The following was recently received from an officer in the metro New Orleans area in response to our recent Letter to the Editor regarding the planned changes to the NOPD detail system.
I would like to invite and encourage anyone who would like to share their thoughts on police details to submit something to be published. It can be about these so-called “reforms” or it can be your personal experience working paid details with how the detail impacted the community we serve. It could also be about how working paid details has impacted your family.
I would also like to strongly encourage anyone who works details to ask their detail employer to contribute their personal experiences with paid details and how it effected their business or event.
I will be happy to give the author credit for the article or post it anonymously at the author’s direction.
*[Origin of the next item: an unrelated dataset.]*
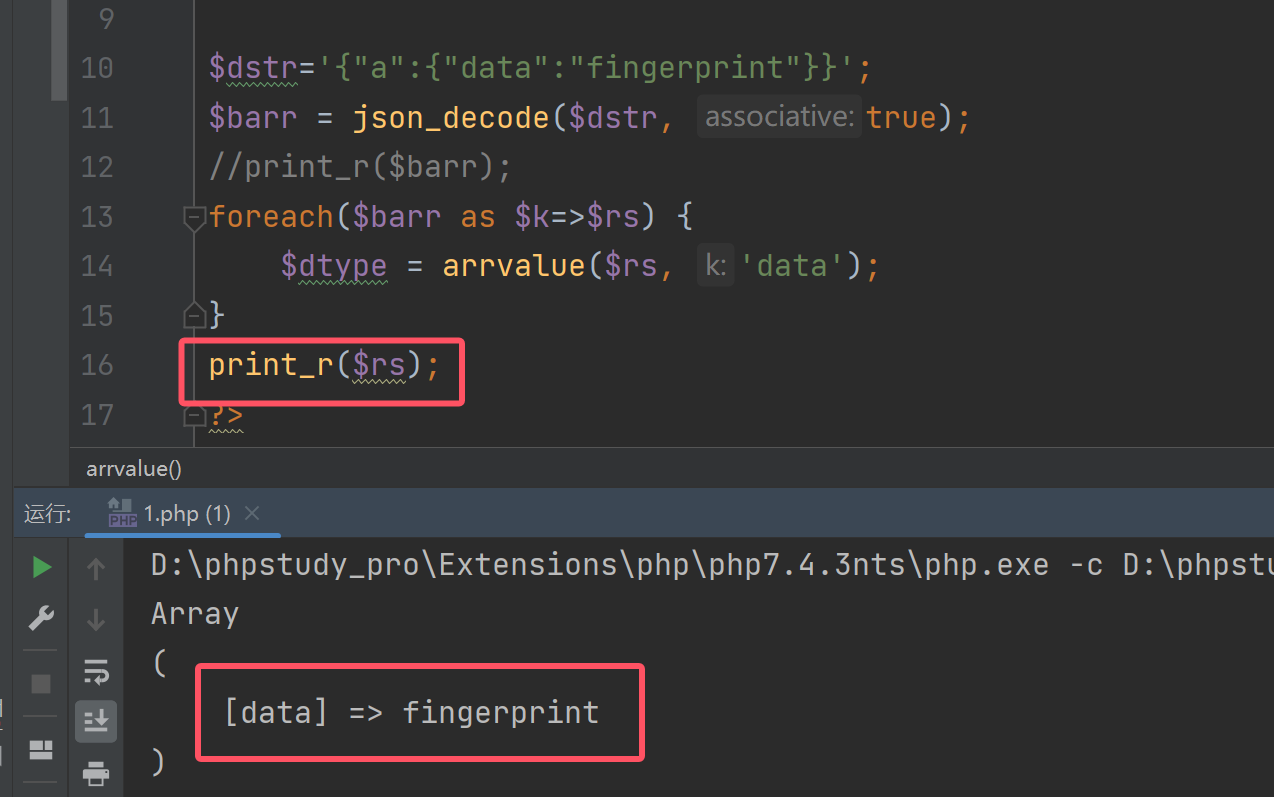This screenshot has width=1274, height=797.
Task: Click the associative: parameter hint on line 11
Action: 780,117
Furthermore, I will refrain from editing (except maybe spacing for readability). You are welcome to submit something even if you do not work for NOPD. Email me or call me about submitting something — Donovan Livaccari email@example.com; firstname.lastname@example.org; 504-905-8280; or click Contact Me.
Greedy officers working details? I remember swearing an oath to protect and serve, to discharge the duties of my position fairly and impartially, to be fair and just in my dealings with the public. I don’t recall swearing a vow of poverty. Is it really greed to want to live in a decent home in a decent neighborhood? Is it really greed to want to be able to provide a good education for your children? Is it really greed to be willing to work some extra hours to save some money? When, exactly, did it become greedy to want to have a savings account? When did it become greedy for a police officer to want to have the same things that his friends and neighbors take for granted?
On another front, police officers working many of these off-duty details are the only time most of the public gets to talk to a police officer. In New Orleans, the officers are so busy working through the backlog of calls and responding to those calls that are potentially life-taking that they have little to no time to actually speak to the folks they serve. When you’re on a detail, whether it’s a neighborhood patrol, standing in a store, at a restaurant or wherever, there is not that sense of urgency. Officers and citizens actually have the time to interact. People who talk to police officers for any length of time quickly come to the realization that we are actually people, too.
Although I’m not with (nor have I ever been with) N.O.P.D., this is my 38th year as a full-time law enforcement officer. It’s also my 36th year as a police officer who works these off-duty details to supplement my income. I’ve finally reached the point where I can “bank” my detail money and afford things like decent vacations and taking the family out to eat on more occasions than ever before. But I can also tell you that while working these off-duty details, I have come to meet and speak with many, many people who I never would have come into contact with. We’re approachable and not in a rush to clear the call and move onto the next one; we have time to be those “community-oriented” police officers who can take the time to listen and suggest avenues they can take to resolve their problems.
I see the detail system has been labeled an “aorta of corruption.” Is anyone out there really naive enough to think that moving it under the mayor’s office will make anything better? Think about it…the N.O.P.D. is already under the mayor’s office and that hasn’t seemed to have worked out very well for many years now.
A L.E.O. from another local agency.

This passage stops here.